Estimez-vous que Dumas est encore connu aujourd’hui aux Etats-Unis et qu’on le lit encore ? S’intéresse-t-on toujours à lui ?

Grâce aux adaptations des récits de Dumas sur de multiples médias, ses personnages iconiques – d’Artagnan, les mousquetaires et le comte de Monte-Cristo – imprègnent notre culture et sont identifiables par à peu près tout le monde, même ceux qui n’ont jamais lu une ligne de ses romans. Le vif intérêt et l’accueil favorable suscités par ma traduction du Sphinx rouge, basés sur le fait qu’il s’agissait d’une suite des Trois mousquetaires dont les gens n’avaient jamais entendu parler, démontre la popularité constante des personnages et des histoires des mousquetaires. Cela dit, la plupart des romans de Dumas sont toujours disponibles dans leurs traductions d’origine du XIXème siècle, indéfiniment reproduites, dont la langue démodée semble bizarre au lecteur d’aujourd’hui. Je me suis lancé dans la préparation d’une nouvelle traduction en anglais de la série entière des Mousquetaires de Dumas, avec l’espoir de la rendre plus accessible aux lecteurs contemporains. Je veux que tout le monde puisse en profiter !

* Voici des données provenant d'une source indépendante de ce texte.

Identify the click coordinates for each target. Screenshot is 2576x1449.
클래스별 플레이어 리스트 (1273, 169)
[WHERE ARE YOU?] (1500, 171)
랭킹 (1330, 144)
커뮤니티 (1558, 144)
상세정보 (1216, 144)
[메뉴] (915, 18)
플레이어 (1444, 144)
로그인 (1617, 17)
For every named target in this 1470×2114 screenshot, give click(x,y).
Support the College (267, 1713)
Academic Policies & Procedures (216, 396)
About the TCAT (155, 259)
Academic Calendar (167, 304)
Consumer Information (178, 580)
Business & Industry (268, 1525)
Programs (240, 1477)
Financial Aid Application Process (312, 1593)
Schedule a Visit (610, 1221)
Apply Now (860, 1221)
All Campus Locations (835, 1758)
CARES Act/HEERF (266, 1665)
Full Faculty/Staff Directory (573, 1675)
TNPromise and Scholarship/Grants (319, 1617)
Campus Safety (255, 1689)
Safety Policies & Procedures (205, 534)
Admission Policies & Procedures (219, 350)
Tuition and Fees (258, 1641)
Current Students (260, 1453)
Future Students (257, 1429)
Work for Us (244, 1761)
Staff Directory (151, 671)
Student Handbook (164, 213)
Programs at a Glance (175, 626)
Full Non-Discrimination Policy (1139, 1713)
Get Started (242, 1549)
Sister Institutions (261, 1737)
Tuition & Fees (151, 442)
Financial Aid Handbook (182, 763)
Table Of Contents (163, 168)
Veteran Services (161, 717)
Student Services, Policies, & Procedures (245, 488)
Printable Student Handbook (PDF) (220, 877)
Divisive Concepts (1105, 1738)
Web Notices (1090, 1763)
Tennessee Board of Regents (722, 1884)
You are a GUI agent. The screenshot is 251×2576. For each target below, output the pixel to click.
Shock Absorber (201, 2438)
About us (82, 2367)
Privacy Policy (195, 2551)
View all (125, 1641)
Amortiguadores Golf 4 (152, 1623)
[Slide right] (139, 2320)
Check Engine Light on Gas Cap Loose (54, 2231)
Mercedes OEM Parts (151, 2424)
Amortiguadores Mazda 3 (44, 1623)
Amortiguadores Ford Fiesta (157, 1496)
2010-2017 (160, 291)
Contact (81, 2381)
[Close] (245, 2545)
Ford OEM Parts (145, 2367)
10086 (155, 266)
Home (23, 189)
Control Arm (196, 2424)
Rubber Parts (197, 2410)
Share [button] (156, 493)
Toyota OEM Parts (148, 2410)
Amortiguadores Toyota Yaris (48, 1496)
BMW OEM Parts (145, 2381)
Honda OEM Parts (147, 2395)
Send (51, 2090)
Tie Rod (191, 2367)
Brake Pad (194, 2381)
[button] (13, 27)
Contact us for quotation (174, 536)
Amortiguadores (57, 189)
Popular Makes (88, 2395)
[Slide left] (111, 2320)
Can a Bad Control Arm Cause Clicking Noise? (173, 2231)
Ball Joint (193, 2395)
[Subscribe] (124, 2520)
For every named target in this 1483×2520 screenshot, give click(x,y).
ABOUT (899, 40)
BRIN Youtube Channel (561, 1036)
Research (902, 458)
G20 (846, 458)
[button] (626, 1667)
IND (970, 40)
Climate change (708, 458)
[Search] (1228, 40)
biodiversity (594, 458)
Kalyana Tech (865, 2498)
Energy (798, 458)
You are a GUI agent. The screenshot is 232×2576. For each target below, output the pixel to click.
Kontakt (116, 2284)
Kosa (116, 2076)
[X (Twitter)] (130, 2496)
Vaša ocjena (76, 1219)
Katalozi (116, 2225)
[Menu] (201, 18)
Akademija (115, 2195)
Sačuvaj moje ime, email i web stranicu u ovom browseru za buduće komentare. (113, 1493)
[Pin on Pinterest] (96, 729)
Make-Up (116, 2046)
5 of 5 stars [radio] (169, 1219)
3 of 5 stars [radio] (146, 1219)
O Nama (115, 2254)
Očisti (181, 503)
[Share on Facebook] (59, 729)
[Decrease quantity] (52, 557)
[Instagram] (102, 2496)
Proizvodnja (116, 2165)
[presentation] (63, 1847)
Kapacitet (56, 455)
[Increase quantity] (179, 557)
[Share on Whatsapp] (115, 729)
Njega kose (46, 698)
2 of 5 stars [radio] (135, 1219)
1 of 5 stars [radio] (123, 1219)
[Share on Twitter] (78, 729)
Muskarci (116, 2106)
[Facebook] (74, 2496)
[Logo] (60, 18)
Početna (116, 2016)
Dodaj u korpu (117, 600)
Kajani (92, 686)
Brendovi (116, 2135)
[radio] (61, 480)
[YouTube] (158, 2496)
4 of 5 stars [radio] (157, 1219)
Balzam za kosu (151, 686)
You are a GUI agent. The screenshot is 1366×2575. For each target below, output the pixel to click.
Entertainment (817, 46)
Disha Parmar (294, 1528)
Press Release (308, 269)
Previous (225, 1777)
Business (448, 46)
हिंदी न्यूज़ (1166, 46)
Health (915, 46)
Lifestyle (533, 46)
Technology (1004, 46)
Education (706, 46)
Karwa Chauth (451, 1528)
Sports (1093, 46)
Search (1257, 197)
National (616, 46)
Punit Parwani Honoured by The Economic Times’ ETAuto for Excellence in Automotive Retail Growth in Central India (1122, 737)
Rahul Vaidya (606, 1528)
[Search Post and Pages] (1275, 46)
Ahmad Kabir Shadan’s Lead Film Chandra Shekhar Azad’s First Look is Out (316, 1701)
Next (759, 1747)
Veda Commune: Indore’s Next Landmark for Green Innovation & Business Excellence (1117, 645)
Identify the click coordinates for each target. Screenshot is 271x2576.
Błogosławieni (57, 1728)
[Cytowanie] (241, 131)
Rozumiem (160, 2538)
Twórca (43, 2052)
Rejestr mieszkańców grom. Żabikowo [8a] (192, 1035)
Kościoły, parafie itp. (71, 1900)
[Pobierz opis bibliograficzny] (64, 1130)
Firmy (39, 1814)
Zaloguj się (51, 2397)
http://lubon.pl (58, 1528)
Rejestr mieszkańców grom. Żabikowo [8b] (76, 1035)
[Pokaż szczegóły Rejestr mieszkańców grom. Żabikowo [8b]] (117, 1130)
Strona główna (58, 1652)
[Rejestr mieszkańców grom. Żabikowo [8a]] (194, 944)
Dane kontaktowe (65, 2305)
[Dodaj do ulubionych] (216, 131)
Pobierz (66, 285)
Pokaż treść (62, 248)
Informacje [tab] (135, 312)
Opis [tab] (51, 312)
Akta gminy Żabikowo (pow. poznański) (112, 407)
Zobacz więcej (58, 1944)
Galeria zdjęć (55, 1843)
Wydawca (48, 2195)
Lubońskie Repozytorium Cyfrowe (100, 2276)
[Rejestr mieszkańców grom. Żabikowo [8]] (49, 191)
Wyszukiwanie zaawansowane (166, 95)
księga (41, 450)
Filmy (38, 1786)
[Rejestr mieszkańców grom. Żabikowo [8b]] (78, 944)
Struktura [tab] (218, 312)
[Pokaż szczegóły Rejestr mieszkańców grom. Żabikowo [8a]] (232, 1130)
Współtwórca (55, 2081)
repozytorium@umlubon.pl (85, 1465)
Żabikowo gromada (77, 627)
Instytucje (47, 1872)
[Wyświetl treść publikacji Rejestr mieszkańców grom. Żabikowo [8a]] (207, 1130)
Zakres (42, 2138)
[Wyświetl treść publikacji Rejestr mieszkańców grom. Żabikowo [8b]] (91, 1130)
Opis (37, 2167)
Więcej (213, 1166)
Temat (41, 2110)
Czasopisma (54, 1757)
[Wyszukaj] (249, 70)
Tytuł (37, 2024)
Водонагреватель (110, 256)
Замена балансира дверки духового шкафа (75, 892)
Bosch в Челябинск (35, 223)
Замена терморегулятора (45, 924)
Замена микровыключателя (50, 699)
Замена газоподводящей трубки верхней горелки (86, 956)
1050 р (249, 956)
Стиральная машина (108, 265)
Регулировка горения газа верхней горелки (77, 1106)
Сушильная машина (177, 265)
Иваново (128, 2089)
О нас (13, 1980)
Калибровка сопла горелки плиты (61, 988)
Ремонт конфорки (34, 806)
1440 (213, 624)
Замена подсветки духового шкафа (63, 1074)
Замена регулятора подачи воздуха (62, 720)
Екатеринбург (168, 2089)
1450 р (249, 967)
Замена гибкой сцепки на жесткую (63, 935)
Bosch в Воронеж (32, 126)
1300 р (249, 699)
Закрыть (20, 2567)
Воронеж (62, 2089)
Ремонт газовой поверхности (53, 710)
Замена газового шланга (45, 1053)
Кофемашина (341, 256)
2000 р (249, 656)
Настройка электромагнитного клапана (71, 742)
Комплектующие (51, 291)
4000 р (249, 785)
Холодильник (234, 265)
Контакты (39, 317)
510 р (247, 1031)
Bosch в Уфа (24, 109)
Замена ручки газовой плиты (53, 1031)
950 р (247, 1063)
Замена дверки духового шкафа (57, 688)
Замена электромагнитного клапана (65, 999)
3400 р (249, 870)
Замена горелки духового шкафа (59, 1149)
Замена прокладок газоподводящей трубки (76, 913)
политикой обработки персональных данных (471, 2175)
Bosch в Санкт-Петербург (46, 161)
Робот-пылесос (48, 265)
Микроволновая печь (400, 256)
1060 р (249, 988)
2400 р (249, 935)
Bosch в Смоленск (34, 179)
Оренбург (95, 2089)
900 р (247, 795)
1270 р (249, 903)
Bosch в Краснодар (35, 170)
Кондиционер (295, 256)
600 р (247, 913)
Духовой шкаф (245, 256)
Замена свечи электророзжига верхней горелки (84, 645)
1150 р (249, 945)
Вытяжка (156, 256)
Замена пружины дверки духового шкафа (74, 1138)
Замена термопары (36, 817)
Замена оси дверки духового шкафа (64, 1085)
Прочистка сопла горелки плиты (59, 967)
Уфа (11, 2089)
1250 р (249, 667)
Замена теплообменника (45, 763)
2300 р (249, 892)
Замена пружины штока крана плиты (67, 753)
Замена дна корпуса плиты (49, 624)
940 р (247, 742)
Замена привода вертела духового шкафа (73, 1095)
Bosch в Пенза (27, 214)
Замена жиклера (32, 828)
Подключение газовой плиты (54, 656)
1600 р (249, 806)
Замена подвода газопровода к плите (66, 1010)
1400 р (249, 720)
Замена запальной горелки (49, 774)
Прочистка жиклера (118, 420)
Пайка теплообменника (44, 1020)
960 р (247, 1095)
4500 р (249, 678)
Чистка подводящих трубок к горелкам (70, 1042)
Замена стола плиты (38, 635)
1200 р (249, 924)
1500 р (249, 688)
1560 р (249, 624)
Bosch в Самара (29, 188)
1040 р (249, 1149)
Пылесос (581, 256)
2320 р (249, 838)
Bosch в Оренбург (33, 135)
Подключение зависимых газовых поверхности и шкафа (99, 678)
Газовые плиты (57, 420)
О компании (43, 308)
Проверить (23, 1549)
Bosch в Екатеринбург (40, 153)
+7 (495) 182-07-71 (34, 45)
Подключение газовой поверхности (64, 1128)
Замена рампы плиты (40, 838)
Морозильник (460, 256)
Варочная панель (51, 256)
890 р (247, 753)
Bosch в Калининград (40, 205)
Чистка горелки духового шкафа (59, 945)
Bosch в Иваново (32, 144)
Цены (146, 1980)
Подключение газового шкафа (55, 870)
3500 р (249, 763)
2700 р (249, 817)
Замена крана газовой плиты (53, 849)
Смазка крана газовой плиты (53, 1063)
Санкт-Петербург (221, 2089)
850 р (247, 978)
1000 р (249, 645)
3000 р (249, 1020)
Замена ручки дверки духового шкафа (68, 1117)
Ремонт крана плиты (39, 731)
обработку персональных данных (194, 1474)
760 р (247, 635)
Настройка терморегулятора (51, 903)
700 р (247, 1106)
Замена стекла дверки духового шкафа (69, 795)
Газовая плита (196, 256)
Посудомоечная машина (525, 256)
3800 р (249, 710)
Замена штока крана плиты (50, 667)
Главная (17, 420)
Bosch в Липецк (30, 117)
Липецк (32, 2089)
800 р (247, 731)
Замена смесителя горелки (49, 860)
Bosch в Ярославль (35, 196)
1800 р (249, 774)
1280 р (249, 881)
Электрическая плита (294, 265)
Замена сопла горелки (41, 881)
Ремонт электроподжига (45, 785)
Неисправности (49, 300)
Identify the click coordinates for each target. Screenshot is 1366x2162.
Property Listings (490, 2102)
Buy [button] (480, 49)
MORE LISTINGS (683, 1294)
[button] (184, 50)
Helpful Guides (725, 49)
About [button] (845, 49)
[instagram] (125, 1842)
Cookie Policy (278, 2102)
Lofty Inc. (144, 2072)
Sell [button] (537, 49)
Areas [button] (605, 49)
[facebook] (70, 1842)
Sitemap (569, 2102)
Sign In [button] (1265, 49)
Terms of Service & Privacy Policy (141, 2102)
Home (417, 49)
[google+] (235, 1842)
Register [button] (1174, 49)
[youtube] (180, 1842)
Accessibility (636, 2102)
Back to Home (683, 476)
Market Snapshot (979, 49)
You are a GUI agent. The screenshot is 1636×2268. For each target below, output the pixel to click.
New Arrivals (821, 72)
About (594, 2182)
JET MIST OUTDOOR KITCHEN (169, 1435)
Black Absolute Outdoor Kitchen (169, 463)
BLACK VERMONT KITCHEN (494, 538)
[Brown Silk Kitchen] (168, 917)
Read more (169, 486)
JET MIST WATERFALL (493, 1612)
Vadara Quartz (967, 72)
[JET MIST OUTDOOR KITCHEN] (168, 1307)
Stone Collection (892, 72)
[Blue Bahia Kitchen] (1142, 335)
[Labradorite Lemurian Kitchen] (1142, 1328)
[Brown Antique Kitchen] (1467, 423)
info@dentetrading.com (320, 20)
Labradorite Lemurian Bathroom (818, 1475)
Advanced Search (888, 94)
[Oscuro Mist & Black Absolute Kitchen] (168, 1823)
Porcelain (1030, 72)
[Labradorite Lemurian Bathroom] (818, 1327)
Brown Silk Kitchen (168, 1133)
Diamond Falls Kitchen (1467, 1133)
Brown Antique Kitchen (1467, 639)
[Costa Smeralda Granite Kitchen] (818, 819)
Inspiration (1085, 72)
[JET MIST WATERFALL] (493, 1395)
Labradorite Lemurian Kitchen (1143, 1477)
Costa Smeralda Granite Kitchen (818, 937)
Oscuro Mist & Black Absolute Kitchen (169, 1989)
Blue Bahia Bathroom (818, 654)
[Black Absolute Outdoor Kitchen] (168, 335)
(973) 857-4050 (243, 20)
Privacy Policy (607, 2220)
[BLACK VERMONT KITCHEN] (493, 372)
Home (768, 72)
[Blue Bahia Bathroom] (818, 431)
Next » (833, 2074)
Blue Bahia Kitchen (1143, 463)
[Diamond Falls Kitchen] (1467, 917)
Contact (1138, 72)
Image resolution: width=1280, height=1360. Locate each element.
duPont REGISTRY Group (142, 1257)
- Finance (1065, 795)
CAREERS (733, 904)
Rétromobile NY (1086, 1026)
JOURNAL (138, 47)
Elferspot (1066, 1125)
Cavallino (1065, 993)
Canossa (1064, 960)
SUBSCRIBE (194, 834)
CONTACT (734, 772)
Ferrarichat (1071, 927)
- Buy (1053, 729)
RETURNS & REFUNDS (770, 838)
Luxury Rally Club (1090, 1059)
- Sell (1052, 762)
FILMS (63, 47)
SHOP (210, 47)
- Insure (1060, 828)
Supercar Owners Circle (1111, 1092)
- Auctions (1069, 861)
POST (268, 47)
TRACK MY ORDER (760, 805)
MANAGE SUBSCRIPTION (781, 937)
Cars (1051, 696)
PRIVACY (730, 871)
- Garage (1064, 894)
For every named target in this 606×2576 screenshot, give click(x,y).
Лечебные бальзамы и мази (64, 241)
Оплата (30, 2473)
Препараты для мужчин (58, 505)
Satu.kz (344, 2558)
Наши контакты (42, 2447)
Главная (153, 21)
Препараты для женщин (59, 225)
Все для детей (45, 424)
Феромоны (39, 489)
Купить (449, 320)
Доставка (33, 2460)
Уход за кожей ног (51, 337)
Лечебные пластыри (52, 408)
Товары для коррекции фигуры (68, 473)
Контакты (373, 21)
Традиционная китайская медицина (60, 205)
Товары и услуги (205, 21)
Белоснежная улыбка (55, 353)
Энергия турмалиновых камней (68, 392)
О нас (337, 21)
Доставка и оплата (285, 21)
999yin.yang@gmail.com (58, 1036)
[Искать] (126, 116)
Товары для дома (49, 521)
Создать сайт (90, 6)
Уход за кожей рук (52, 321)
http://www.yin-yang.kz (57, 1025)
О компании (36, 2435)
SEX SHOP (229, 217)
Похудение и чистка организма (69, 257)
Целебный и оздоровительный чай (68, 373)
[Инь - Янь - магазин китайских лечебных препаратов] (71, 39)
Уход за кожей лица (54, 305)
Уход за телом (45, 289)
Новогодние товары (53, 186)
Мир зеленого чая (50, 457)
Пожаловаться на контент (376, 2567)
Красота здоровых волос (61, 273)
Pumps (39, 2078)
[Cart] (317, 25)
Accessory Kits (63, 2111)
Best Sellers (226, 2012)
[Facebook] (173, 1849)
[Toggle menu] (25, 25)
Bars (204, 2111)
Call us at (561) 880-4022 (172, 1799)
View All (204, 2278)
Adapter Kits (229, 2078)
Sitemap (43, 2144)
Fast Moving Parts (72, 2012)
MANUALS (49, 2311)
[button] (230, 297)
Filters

Vous avez donc d’autres projets concernant Dumas ?

Mes nouvelles traductions des Trois mousquetaires et du Sphinx rouge sont désormais disponibles aux Etats-Unis et en Grande-Bretagne aux éditions Pegasus Books. J’ai terminé le manuscrit et les notes d’une nouvelle traduction de Vingt ans après et cela fait maintenant plusieurs mois que je travaille à la traduction du Vicomte de Bragelonne. Celle-ci paraitra en quatre volumes durant les quatre prochaines années.